* **THE PROBLEM**:
Turn the text of the items below into a JSON list of strings with one string per line, skipping blank lines. Leave the pictures out of your answer.

* **EXCERPTED RECORDS**:
########

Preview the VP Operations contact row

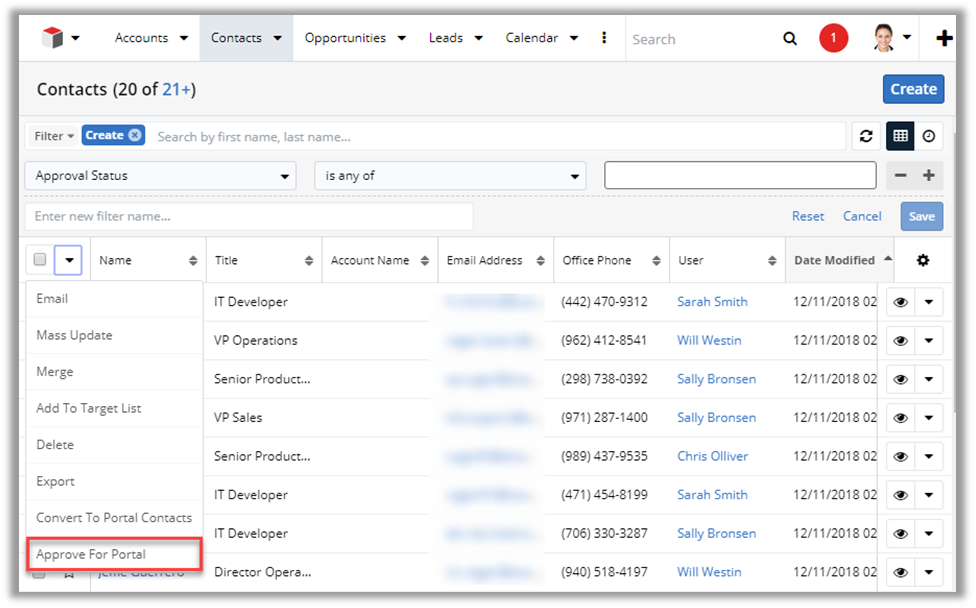coord(900,341)
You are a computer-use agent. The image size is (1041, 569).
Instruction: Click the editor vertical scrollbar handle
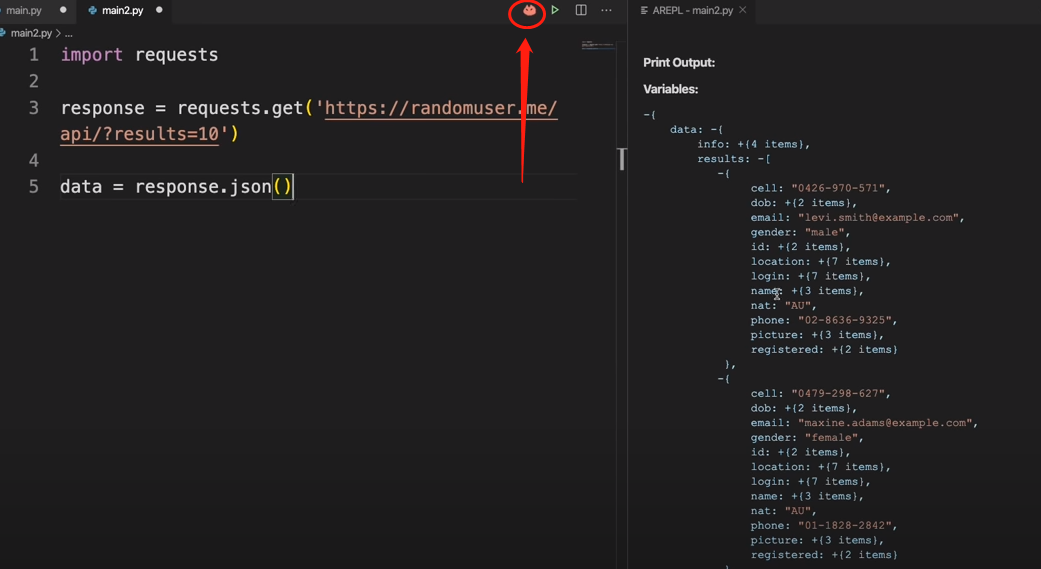pyautogui.click(x=622, y=159)
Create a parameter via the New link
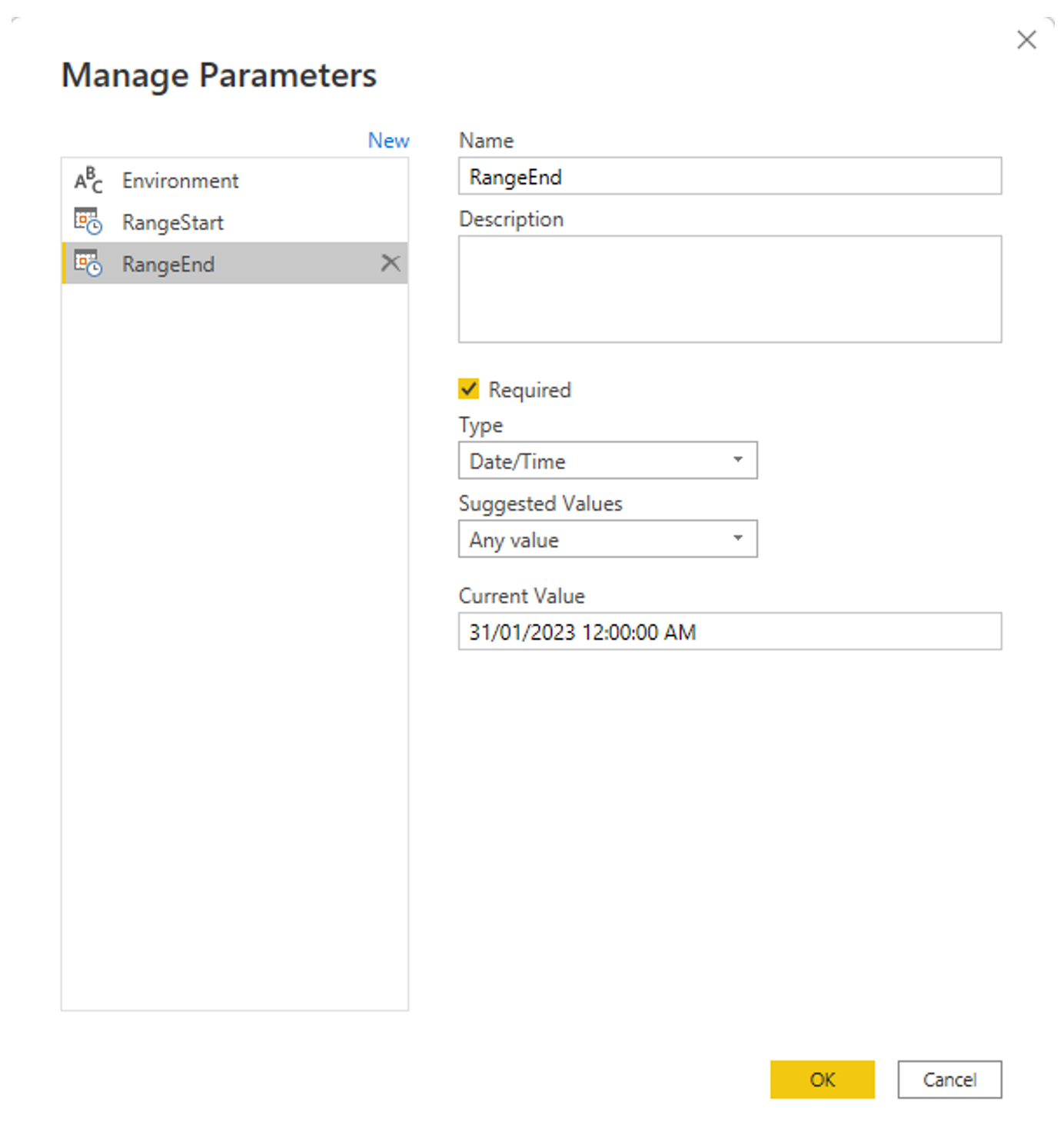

########

* **WRITTEN RESPONSE**:
[
  "Preview the VP Operations contact row",
  "coord(900,341)",
  "You are a computer-use agent. The image size is (1041, 569).",
  "Instruction: Click the editor vertical scrollbar handle",
  "pyautogui.click(x=622, y=159)",
  "Create a parameter via the New link"
]